Exercício »
Dê continuidade ao texto sobre a hostilidade de setores políticos e militares brasileiros contra a Venezuela, começando logo após a última frase apresentada.

A subserviência do exército de Caxias e sua estúpida retórica contra a Venezuela

Ilustração: Rafael Costa

 

Por Pedro Guedes e Bruno Lima Rocha

Introdução: servilismo colonizado e anti-bolivariano

Desde o início do governo de Jair Bolsonaro, um dos principais desejos de parcela do ambiente político e militar vem ganhando corpo: a realização de operações militares contra a Venezuela. Durante os governos Lula e Dilma (2003-2016), por mais que oficialmente o governo brasileiro tivesse boas relações com o país vizinho, políticos de carreira, personalidades ligadas a entidades políticas de direita e extrema direita, militares e até membros da administração pública, defenderam o rompimento diplomático e se possível, um confronto militar com a Venezuela. Assim que houve uma virada de mesa, quando o golpe com apelido de impeachment derruba o governo de centro da ex-ministra chefe da Casa Civil de Luiz Inácio, imediatamente os senadores tucanos Aloyisio Nunes Ferreira e José Serra avançaram de bom grado querendo ceder tudo para o Departamento de Estado do Império e petrolíferas amigas dos gringos. Na chamada guerra das redes, com a busca incessante por argumentos espantalhos, o país de Simón Bolívar e Ezequiel Zamora substituiu Cuba no imaginário da parcela brasileira do andar de cima e mais alinhada com o Comando Sul e o estilo “miamero” de estar no mundo. A questão que se segue é “por quê?”.

Dados armazenados »

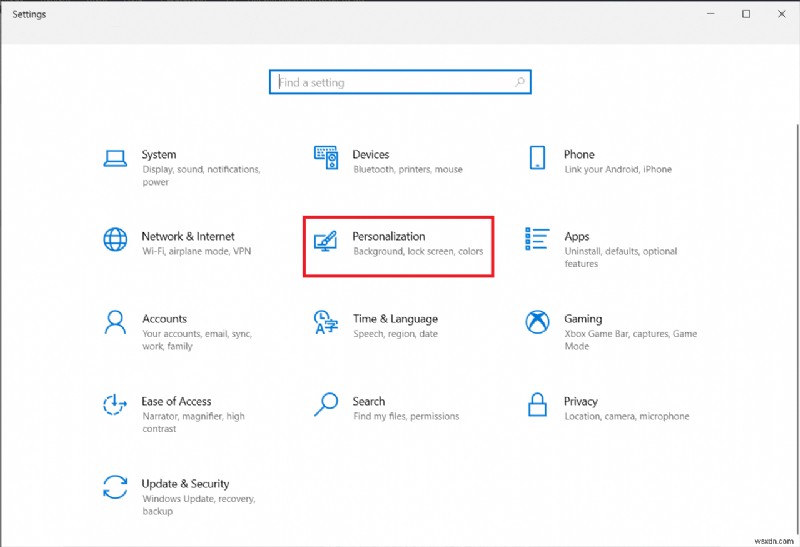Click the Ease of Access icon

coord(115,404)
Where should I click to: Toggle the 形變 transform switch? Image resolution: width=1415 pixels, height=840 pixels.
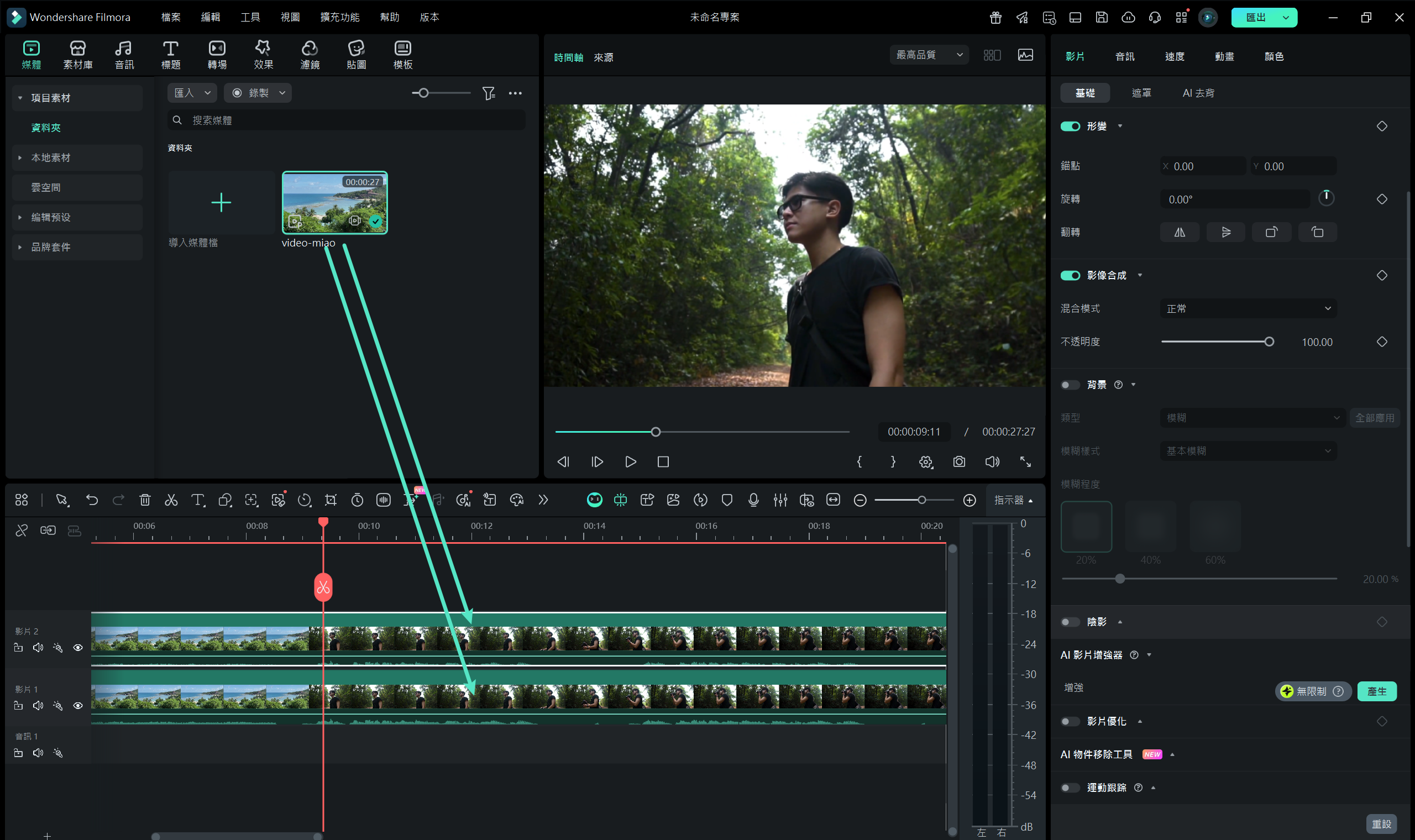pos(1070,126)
...
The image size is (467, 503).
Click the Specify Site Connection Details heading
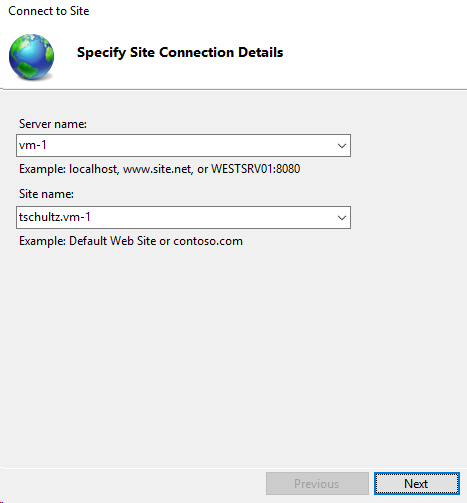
--
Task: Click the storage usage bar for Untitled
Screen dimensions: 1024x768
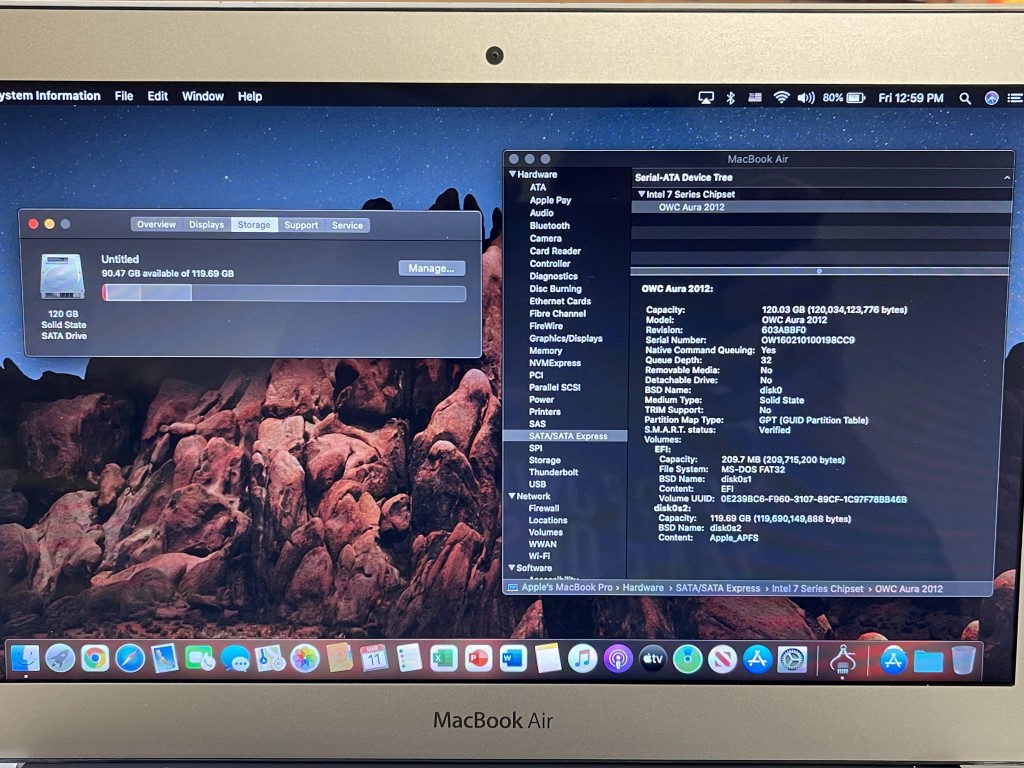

Resposta do exercício »
O país sul americano, que ao longo do Século XXI se tornou um parceiro econômico de considerável importância para o Brasil, possui uma característica que ou assusta ou ofende muitas pessoas no nosso país: um projeto político que seria baseado na interpretação chavista do Pensamento Bolivariano. A estupidez da direita brasileira insiste em elogiar o período anterior, o do Pacto de Punto Fijo, sendo este um acordo oligárquico entre os três maiores partidos políticos, definido em outubro de 1958 após o levante popular que derruba Pérez Jiménez. Quando o ex-presidente Hugo Rafael Chávez Frías foi eleito em dezembro de 1998, vindo a tomar posse em janeiro de 1999, seu compromisso político não passava em romper com o pacto oligárquico, combater corrupção e erradicar a pobreza. Uma vez que as finanças e recursos da gigante estatal petrolífera teriam de ser colocadas à disposição para o programa de distribuição de renda, seguida esta medida da convocatória e promulgação de uma nova Constituição, a direita começou a se retirar do processo político. Em abril de 2002 houve uma tentativa de golpe de Estado seguido de rebelião popular e contra golpe. Desde então nunca mais os partidos da oligarquia e da nova direita concorreram unificados, com exceção de abril de 2013, quando Capriles perde para Maduro por pequena margem. Chávez falecera em março daquele mesmo ano, tendo sido reeleito em outubro de 2012.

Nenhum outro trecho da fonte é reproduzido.